● **What the exercise asks**: Find the line with "Open the Tips" and the line with "The height and width of the screenshot is (1428, 869)." in the entries below; output exactly those two lines, every line between them, and no others.

● **Raw data**:
Content starts

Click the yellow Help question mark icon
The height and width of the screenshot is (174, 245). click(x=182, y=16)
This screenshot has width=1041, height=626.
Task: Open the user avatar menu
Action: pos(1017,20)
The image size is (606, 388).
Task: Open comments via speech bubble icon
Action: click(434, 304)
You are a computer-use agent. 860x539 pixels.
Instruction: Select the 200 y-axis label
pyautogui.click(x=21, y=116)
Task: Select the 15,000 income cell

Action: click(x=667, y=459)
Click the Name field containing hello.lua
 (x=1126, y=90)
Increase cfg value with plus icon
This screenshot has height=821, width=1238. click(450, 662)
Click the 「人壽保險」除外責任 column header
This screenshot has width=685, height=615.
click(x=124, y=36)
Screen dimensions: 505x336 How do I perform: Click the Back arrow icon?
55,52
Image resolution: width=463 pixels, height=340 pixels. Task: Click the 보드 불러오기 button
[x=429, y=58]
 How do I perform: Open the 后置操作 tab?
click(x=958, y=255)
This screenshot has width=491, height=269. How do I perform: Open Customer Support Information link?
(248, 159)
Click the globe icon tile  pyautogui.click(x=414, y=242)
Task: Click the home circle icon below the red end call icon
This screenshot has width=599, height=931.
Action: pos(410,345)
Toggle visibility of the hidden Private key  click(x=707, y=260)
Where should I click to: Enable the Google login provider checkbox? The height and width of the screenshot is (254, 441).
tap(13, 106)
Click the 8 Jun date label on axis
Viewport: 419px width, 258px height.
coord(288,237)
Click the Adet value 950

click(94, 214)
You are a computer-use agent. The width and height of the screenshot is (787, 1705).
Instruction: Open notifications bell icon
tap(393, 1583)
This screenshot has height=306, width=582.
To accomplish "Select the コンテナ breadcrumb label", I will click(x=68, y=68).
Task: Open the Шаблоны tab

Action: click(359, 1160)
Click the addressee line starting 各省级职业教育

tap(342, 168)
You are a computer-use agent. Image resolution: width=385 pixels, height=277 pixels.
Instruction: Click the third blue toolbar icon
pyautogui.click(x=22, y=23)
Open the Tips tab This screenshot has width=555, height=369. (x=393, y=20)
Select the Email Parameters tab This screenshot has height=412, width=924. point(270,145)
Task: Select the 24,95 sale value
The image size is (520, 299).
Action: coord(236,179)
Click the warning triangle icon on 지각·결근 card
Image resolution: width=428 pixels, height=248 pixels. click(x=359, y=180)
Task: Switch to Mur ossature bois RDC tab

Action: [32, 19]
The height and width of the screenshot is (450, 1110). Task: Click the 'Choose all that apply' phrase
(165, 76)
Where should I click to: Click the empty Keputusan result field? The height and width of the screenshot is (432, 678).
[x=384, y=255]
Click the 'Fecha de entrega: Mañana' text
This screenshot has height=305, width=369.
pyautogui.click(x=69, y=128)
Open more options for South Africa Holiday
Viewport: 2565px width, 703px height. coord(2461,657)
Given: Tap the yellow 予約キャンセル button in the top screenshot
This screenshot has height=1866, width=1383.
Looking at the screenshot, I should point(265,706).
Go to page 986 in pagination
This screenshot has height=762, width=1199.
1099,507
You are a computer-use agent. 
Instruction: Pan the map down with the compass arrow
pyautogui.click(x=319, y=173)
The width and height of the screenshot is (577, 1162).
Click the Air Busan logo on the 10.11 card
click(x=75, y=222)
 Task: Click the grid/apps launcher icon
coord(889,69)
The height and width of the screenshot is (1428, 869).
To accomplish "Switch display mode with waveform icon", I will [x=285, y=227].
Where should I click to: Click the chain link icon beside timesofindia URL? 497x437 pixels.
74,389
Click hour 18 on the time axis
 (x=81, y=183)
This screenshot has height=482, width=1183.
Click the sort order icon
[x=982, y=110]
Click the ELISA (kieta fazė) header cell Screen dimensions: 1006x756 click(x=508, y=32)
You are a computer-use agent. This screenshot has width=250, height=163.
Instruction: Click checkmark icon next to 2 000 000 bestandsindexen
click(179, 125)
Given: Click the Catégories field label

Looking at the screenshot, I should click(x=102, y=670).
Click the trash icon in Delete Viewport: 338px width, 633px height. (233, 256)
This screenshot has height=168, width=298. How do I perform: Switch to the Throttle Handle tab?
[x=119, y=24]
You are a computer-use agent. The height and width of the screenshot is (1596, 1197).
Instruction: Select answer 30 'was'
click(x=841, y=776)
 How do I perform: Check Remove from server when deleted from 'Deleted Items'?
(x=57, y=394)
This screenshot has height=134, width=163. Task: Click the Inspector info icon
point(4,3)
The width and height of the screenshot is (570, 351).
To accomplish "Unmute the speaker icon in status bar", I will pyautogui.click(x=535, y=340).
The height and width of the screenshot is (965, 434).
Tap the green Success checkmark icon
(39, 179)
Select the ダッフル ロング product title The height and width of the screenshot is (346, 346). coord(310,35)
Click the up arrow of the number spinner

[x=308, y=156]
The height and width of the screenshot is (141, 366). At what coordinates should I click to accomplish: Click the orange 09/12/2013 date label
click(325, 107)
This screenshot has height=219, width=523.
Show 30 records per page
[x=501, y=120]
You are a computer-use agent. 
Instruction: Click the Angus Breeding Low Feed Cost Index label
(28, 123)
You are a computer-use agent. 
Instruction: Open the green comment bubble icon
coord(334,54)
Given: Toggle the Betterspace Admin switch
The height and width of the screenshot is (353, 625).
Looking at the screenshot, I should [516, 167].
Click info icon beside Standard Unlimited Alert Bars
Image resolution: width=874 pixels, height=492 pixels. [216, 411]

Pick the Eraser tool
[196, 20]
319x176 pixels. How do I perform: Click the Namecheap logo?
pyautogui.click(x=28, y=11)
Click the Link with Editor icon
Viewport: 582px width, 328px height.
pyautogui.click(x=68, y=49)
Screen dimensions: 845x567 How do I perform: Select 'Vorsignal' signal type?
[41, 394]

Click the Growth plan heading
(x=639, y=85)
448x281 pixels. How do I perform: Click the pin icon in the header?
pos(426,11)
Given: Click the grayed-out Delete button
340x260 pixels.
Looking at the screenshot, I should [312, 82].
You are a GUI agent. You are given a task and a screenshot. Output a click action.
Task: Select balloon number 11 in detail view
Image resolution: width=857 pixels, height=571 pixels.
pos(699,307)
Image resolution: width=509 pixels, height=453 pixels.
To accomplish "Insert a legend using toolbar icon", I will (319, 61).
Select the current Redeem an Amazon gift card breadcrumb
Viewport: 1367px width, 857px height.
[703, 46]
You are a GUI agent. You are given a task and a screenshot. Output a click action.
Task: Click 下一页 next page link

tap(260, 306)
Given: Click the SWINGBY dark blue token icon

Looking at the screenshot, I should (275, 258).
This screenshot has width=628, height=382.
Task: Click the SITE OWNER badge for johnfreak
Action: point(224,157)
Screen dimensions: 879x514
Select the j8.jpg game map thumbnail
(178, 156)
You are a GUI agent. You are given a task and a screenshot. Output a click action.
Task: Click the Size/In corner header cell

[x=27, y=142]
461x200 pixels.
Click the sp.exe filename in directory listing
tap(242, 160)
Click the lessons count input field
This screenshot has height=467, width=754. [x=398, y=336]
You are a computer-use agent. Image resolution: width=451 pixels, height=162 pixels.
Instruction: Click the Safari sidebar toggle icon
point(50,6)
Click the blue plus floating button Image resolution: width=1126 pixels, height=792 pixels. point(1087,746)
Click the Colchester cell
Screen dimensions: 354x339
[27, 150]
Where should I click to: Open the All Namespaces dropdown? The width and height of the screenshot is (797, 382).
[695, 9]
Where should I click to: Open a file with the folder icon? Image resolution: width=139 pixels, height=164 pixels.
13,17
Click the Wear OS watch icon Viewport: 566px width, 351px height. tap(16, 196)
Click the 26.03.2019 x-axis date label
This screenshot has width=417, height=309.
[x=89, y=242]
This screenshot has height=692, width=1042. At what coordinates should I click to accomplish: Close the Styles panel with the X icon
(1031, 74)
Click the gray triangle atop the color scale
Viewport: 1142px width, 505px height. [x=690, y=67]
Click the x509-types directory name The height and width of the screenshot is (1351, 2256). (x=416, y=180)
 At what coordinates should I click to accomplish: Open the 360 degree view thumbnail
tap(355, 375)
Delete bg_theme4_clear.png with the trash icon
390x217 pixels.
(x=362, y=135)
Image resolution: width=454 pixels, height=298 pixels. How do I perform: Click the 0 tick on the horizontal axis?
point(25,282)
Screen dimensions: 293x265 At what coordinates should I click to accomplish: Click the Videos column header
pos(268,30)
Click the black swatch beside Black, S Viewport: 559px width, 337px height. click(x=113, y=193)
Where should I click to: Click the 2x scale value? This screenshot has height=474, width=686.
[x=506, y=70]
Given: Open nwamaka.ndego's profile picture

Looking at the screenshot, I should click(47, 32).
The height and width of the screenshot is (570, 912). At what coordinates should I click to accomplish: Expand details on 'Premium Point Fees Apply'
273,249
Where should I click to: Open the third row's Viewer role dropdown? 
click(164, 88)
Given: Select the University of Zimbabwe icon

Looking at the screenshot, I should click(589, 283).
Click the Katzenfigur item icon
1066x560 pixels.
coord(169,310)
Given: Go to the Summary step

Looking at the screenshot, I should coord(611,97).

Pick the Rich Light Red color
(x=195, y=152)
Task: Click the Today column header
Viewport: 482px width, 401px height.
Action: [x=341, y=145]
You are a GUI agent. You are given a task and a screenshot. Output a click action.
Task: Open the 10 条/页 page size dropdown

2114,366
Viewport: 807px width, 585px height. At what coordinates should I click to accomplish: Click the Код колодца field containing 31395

Content ends

● **Your solution**:
Open the Tips tab This screenshot has width=555, height=369. (x=393, y=20)
Select the Email Parameters tab This screenshot has height=412, width=924. point(270,145)
Task: Select the 24,95 sale value
The image size is (520, 299).
Action: coord(236,179)
Click the warning triangle icon on 지각·결근 card
Image resolution: width=428 pixels, height=248 pixels. click(x=359, y=180)
Task: Switch to Mur ossature bois RDC tab

Action: [32, 19]
The height and width of the screenshot is (450, 1110). Task: Click the 'Choose all that apply' phrase
(165, 76)
Where should I click to: Click the empty Keputusan result field? The height and width of the screenshot is (432, 678).
[x=384, y=255]
Click the 'Fecha de entrega: Mañana' text
This screenshot has height=305, width=369.
pyautogui.click(x=69, y=128)
Open more options for South Africa Holiday
Viewport: 2565px width, 703px height. coord(2461,657)
Given: Tap the yellow 予約キャンセル button in the top screenshot
This screenshot has height=1866, width=1383.
Looking at the screenshot, I should point(265,706).
Go to page 986 in pagination
This screenshot has height=762, width=1199.
1099,507
You are a computer-use agent. 
Instruction: Pan the map down with the compass arrow
pyautogui.click(x=319, y=173)
The width and height of the screenshot is (577, 1162).
Click the Air Busan logo on the 10.11 card
click(x=75, y=222)
 Task: Click the grid/apps launcher icon
coord(889,69)
The height and width of the screenshot is (1428, 869).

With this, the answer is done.